In the first half, pharmacist, nutritionist, and cosmetic chemist, Ben Fuchs shared alternative health concepts and offered tips on supplements and healthy changes to one's diet and lifestyle. He expressed concerns over vaccines because they contain various additives like formaldehyde, mercury, and emulsifying agents that go directly into the bloodstream. In addition to prescription medicines, vaccines are enormous moneymaking sources for medical and pharmaceutical companies, he added. Viruses such as COVID-19 are opportunistic, he noted, as they can affect those in weakened conditions more strongly, "and it's up to us to build our immunity."
To maintain cellular health, EFAs (essential fatty acids) are helpful, he said, and can assist those on hormone replacement therapy or with conditions like Sickle Cell Anemia. EFAs are also a beneficial supplement for those suffering from dry or cracked skin. Fuchs talked about the importance of massage, which improves circulation, drops cortisol levels, boosts immunity, and stabilizes blood sugar.

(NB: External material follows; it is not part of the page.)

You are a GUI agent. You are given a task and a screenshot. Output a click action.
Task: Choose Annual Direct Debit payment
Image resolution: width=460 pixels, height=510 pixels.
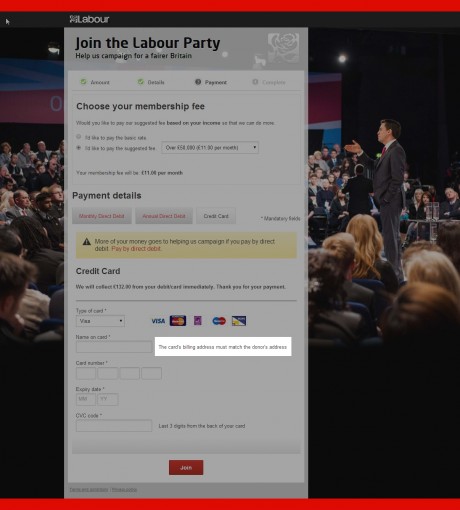pos(164,216)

In the latter half, Theresa Reed, also known as 'The Tarot Lady,' revealed how to cultivate and hone your intuitive powers and use that power to read the tarot for people. Some tarot readers use specific systems (such as Elemental Dignities) to read and analyze the cards and their relationships to one another. But Reed said she prefers intuitive reading, in which you look at the images and the patterns and then let your intuition dictate how the story unfolds. "You've got to be really familiar with the foundation of the cards," she commented, "but then you're letting your intuition fill in the blank spaces." Each reader has to develop their own tarot voice, she added.

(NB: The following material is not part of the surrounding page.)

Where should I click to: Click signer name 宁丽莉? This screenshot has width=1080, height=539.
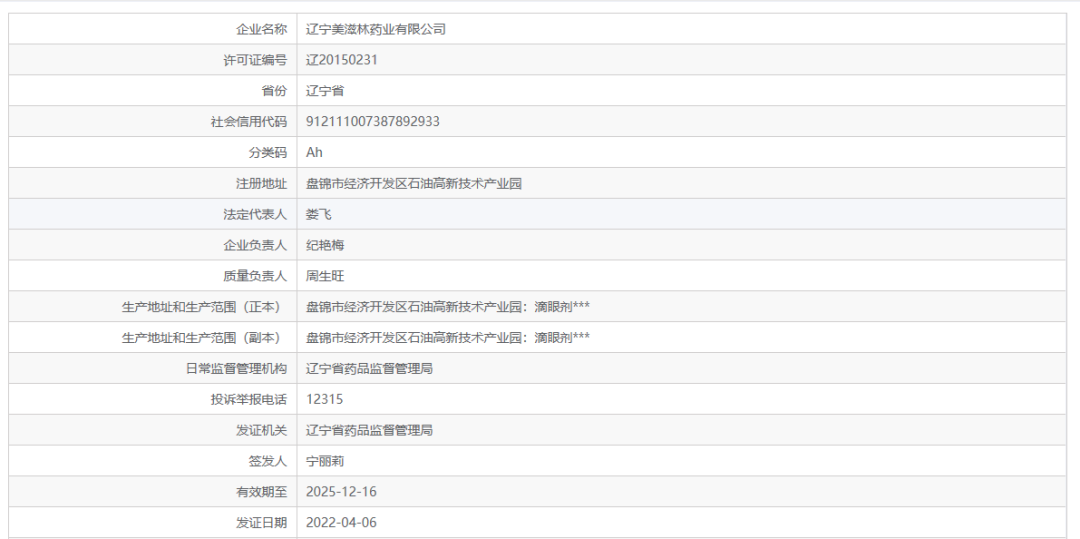[325, 461]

It is somewhat of a myth that there are specific bad cards in the deck, she explained, as each card has its shadow side. Some of the cards, such as "Death" and the "Tower" have particularly scary reputations. And while the "Tower" represents destruction, the positive side to this is tearing down something you've outgrown, so you can build something new, she detailed. In her opinion, the deck's weirdest card is the "Moon," illustrated with a lobster-creature coming out of the water, and two wolves howling at the moon. While Tarot can predict the future to some degree, Reed noted, the future itself is malleable. During the last hour, she gave readings for callers.